100 years ago Marcel Duchamp unveiled the first of
his "ready-made" artworks; a bicycle wheel atop a white stool. Another readymade from a couple years later – a porcelain urinal called Fountain – is now routinely cited as the most influential work of art of the twentieth century.
With the readymade, Duchamp suggested art should be about the expression of ideas, not beauty. It took a while to catch on but it’s now considered one of, if not the, major shifts in the history of modern art. David Hammons' work Holy Bible: Old Testament consists of what looks like a leather-bound bible, but between its gilt-edged pages is a copy of Arturo Schwartz' Complete Works of Marcel Duchamp (1969). You get the idea.
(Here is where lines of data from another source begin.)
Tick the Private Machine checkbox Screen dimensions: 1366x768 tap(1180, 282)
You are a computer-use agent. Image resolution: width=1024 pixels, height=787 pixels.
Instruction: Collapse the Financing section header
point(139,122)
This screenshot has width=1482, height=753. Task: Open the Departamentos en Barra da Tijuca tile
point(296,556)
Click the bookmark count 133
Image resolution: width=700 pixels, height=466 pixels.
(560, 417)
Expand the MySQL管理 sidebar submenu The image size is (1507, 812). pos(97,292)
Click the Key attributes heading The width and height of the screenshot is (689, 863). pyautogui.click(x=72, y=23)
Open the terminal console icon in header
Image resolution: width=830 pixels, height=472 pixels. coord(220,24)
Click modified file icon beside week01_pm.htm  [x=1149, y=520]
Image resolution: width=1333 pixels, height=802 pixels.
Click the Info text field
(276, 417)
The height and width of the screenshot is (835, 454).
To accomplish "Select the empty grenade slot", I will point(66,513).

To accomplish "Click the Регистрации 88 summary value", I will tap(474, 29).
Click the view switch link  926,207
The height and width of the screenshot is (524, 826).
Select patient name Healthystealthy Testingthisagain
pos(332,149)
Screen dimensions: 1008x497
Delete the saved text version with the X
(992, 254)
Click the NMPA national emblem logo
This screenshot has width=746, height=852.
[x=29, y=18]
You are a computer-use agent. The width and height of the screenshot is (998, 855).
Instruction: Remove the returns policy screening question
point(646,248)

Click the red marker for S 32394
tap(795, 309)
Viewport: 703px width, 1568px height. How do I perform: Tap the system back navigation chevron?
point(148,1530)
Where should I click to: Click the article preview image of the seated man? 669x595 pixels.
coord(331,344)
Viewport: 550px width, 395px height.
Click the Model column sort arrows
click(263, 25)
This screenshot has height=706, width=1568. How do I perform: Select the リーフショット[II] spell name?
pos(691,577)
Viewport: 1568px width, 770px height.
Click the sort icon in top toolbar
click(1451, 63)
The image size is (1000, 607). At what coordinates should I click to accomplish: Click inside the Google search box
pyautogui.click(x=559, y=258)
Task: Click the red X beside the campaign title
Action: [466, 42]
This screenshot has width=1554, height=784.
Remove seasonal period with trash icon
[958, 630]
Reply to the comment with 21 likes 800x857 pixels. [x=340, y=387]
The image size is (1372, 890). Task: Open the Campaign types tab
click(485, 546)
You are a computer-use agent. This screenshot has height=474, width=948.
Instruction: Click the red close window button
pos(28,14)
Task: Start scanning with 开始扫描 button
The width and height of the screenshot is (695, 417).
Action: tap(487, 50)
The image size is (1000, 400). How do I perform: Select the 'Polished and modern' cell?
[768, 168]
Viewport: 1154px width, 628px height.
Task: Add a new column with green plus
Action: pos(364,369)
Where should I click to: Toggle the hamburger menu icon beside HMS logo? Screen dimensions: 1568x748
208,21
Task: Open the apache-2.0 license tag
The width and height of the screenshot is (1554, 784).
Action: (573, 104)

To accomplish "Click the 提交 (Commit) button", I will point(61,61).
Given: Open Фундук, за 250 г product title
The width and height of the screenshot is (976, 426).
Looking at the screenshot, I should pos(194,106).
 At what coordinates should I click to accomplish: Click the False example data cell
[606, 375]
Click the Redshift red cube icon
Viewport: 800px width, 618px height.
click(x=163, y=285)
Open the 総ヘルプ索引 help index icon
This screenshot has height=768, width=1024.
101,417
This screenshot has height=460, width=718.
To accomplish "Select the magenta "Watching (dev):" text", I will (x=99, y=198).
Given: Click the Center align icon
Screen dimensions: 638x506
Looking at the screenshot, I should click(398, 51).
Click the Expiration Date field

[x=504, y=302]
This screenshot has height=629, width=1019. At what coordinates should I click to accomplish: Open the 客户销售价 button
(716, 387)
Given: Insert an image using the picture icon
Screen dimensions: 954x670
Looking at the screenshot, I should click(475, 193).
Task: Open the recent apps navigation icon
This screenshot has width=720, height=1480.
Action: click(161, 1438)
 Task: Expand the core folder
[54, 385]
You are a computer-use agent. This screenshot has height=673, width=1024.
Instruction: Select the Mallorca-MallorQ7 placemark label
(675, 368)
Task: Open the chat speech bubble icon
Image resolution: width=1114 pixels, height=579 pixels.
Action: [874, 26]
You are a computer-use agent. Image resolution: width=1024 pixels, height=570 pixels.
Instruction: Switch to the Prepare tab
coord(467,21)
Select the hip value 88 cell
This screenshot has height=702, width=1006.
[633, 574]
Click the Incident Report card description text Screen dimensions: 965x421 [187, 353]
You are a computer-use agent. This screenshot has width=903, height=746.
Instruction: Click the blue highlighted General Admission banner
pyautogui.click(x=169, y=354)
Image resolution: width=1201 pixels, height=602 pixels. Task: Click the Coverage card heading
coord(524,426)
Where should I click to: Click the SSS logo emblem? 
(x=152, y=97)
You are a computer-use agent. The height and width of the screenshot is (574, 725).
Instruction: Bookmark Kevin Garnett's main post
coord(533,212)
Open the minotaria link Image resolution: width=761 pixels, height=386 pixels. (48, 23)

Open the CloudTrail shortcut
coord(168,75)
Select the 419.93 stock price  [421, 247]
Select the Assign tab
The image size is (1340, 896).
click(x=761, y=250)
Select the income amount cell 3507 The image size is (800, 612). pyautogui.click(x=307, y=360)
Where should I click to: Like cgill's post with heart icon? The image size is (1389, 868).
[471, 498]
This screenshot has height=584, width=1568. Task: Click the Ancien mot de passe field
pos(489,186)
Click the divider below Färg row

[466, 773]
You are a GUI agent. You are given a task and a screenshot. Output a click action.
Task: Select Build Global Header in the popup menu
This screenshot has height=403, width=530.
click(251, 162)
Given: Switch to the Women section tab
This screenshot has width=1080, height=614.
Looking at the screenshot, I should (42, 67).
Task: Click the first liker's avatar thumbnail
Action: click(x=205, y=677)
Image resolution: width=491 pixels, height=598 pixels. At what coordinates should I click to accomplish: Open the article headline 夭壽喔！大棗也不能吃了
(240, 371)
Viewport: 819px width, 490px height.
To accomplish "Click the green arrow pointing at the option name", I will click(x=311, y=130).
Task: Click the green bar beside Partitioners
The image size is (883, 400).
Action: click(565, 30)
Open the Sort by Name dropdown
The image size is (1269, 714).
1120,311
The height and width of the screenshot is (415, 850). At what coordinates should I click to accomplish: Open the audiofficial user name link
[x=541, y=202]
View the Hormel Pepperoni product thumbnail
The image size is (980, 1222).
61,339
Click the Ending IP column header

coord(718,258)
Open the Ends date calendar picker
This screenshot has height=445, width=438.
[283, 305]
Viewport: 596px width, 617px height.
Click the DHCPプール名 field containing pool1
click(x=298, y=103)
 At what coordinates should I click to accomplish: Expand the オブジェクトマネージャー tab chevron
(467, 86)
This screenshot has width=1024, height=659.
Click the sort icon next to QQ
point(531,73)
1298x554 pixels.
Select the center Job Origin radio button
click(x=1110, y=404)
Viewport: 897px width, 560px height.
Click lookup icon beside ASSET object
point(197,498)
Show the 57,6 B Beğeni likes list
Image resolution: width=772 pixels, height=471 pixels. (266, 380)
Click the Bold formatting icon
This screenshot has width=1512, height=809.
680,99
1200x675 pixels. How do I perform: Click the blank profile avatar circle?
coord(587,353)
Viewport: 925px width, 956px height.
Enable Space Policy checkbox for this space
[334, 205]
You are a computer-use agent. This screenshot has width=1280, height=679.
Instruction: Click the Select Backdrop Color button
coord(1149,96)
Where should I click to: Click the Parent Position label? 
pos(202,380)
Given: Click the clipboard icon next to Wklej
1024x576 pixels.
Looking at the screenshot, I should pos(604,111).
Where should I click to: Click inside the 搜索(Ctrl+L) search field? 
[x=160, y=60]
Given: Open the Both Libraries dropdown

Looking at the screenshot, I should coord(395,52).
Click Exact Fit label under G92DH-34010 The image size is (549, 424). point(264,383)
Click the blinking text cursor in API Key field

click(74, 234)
Reinventing the Wheel: The Readymade Century (at the Monash University Museum of Art until 14 Dec), charts the history and legacy of Duchamp’s readymade. Talking to Charlotte Day, MUMA’s director, you get the sense that Duchamp’s influence on contemporary art is so pervasive that it’s kind of exhausting. Annoying even. In the catalogue for the show she asks, "…how often is the flash of a brilliant idea is stymied by the fact that Duchamp had already thought of it?"
The readymade radically re-imagined what made art art, which had a kind of knock-on effect, calling into question many of our prevailing assumptions about what art could or should be. Day cites a long list of other big ideas intimately bound up in Duchamp’s concept of the readymade, not least: “What is the role of the artist? Who determines what is art and what isn’t? Who determines how value is attributed to something?”
Duchamp was interested in the cultural consequences of a new era of mass manufactured goods (an idea later taken up with gusto by pop art and minimalism). "He also thought a lot about the space of the exhibition itself," says Day, "He used humour, wordplay and even silliness to test the authority of that space" (anticipating institutional critique movements). And he was interested less in the art object than in the social conversations that art could engineer (a key aspect of recent participatory and "relational" art practices). "If Marcel Duchamp hadn’t come along," said American artist Ed Ruscha, "we would have needed to invent him."
Reinventing the Wheel features works spanning the last 100 years, by artists who've engaged – implicitly and explicitly – with idea of the readymade, including a strong selection of local and emerging artists. Among the works are Ceal Floyer’s garbage bag filled with air, Garbage bag, and Martin Creed’s crumpled paper ball, Work no. 88 – A sheet of A4 paper crumpled into a ball (both artists still routinely elicit howls of "but it’s not art!").
There’s also Stuart Ringholt’s severed pink bathtub which has been transformed into a mid-century arm chair, Hany Armanious’ Relative nobody, which looks like a damp assemblage of grungy junk but has in fact been meticulously crafted from cast resin and bronze, and Andrew Liversidge’s stack of $10,000 in $1 coins.
Many of the artists in the show I wouldn't automatically associate with Duchamp, which goes a way to indicating how ubiquitous those ideas have become. As Day reminds me, "from our perspective, one hundred years on, we're used to the notion that in art, anything goes. We sometimes forget what a radical gesture the readymade was." And how its ripples are still being felt.
The title of the exhibition, Reinventing the Wheel describes what Duchamp did with Bicycle wheel. But it also describes what artists do now, everyday, with the idea of the readymade: take something that already exists and make it strange, make it funny, make it ask questions, make it start conversations, make it new again.